Content Editor: Adam Daroff

Wednesday, July 5, 2017

Breaking News: 0.00003% of Trump supporters said something dumb on Twitter

Did you see this? NPR Tweeted Declaration Of Independence, And Trump Supporters Flipped Out.

 I have to admit, I got a rush of Shadenfreude when I heard about this – it confirms everything thing I believe about how dumb Trump supporters really are.

But then I took a step back, and remembered that I hate stories that treat the internet comments of a few dozen people as “news,” and then use it to make claims about how millions of Americans think and act.

I know it's just meant to be fun, but I think that these sorts of articles are actually harming our ability to be talk intelligently and persuasively about politics, by feeding our most powerful biases and making us worse at constructing good arguments.

We are the 0.00003%

How many “Trump supporters” actually made these sorts of bone-headed statements? Scrolling through the various articles I’ve read on this, I count fewer than 20 separate Twitter users, (although we don’t know how many of them actually are Trump supporters!).

20 is not a lot. It could be that there were actually more articles written about these Tweets than there were people who made them

These 20 people represents about 0.00003% of the 63 million people who voted for Trump in 2016. Is it really fair to say that Trump supporters  "freaked out” because of something 0.00003% of them did? After all, it would be stupid to claim that "Bernie Sanders supporters go crazy and try to kill Republicans" based on the actions of one Sanders voter (0.000007% of the 13 million Democrats who voted for Sanders in 2016).  

OK, maybe it's more than 20. I'm going to be optimistic. Let's assume that for every one Trump voter who actually tweeted something dumb there were FIFTY more who would have tweeted if they had the chance. That would mean there are 1,000 Trump supporters who think this way. That's still just 0.002% of people who voted for Trump in 2016 - or one out of ever 500,000 Trump voters. In statistics we have a word for numbers like this: we call them "zero."

There are over 300 million Americans, and we like to talk. On any given day you can bet that somewhere in America a few dozen people are saying something really stupid.  But until the rise of Twitter, this wouldn't have been considered news. Now, if you look hard enough you can find a handful of the 300 million active Twitter users saying something really stupid about almost any topic imaginable. 

Maybe Trump supporters really are dumb. But the behavior of 0.002% of them doesn't give us any information about that - one way or the other. And because these articles feed our confirmation bias about how we want Trump supporters to act, they're like candy to us liberals. So we click. 

Bad arguments

The “OMG fifteen Trump supporters said something stupid on Twitter” stories are just one example of the traditional way we argue about politics on the internet: we find a single member (or maybe a few dozen) of the “other side” that said or did something stupid or evil, and then we write an article about how this proves that everyone on the “other side” is stupid or evil. 

As click-bait, this strategy is pretty effective, but as an argument it's really bad, because it's not persuasive.

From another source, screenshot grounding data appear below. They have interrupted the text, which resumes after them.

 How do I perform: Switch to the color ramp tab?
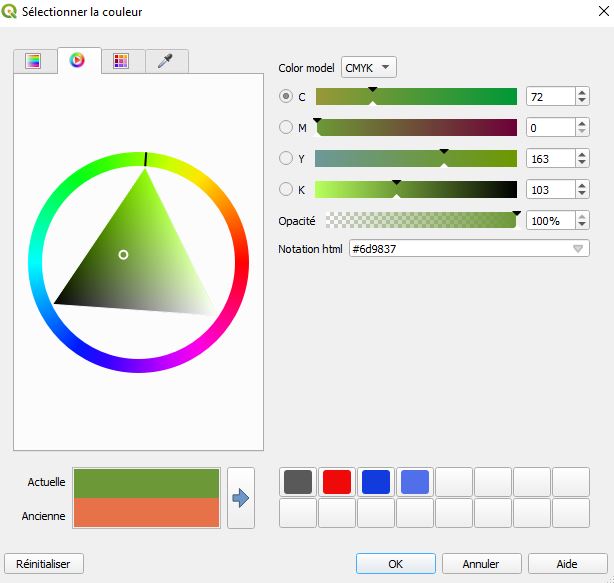point(34,61)
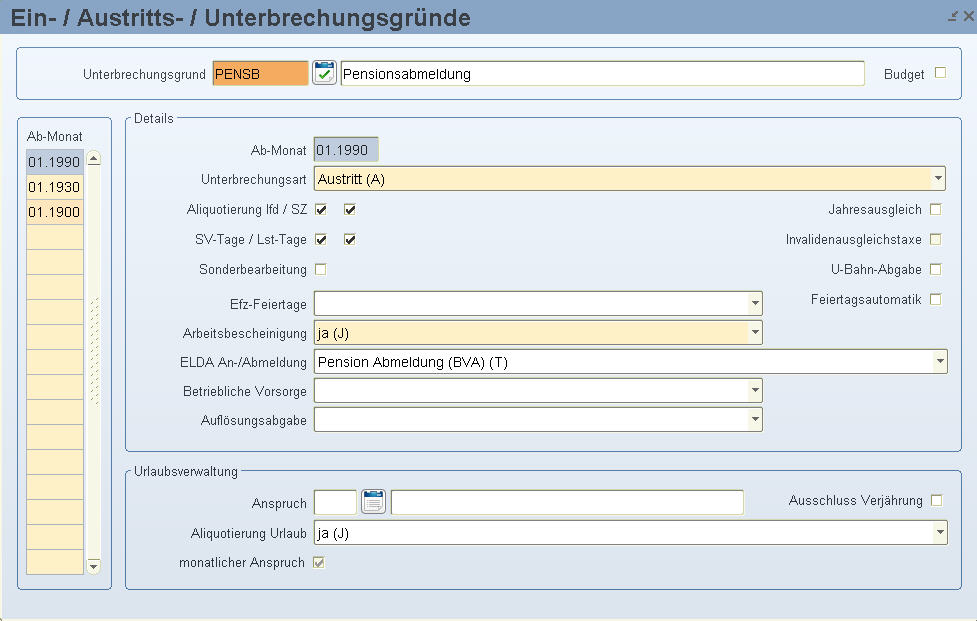This screenshot has height=621, width=977.
Task: Click scroll down arrow in Ab-Monat list
Action: pyautogui.click(x=93, y=566)
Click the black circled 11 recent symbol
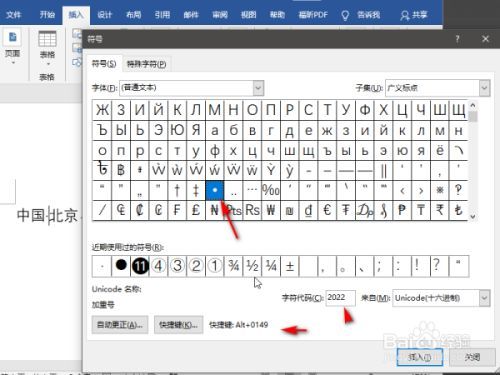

It won’t make anyone change their mind about supporting Trump (or anything else). We know this because we’re not persuaded by these sorts of arguments when the other side uses them on us. 

When Kathy Griffin tweeted an picture of her holding the decapitated head of President Trump conservative bloggers and commentators argued that it “exposed liberal hypocrisy” as well as our true violent nature

Of course this is obviously bogus. Many liberals were just as horrified and offended by what Griffin did, and the actions of any single person can’t “expose the hypocrisy” of an entire political ideology.

But that’s exactly how many conservatives see the “dumb Trump voter” stories that get thrown around. Just because a few dozen random idiots don’t recognize one of our country’s founding documents doesn’t mean they’re wrong about supporting Trump.

All in Good Fun?

Any one of these stories can be fun and entertaining. The problem is that they have become the primary way that we think about our political opponents. Between the power of the internet and the power of our confirmation bias, we use the worst 0.002% of the other side to help us paint a picture of what the other 99.998% believe. And they do the same to us.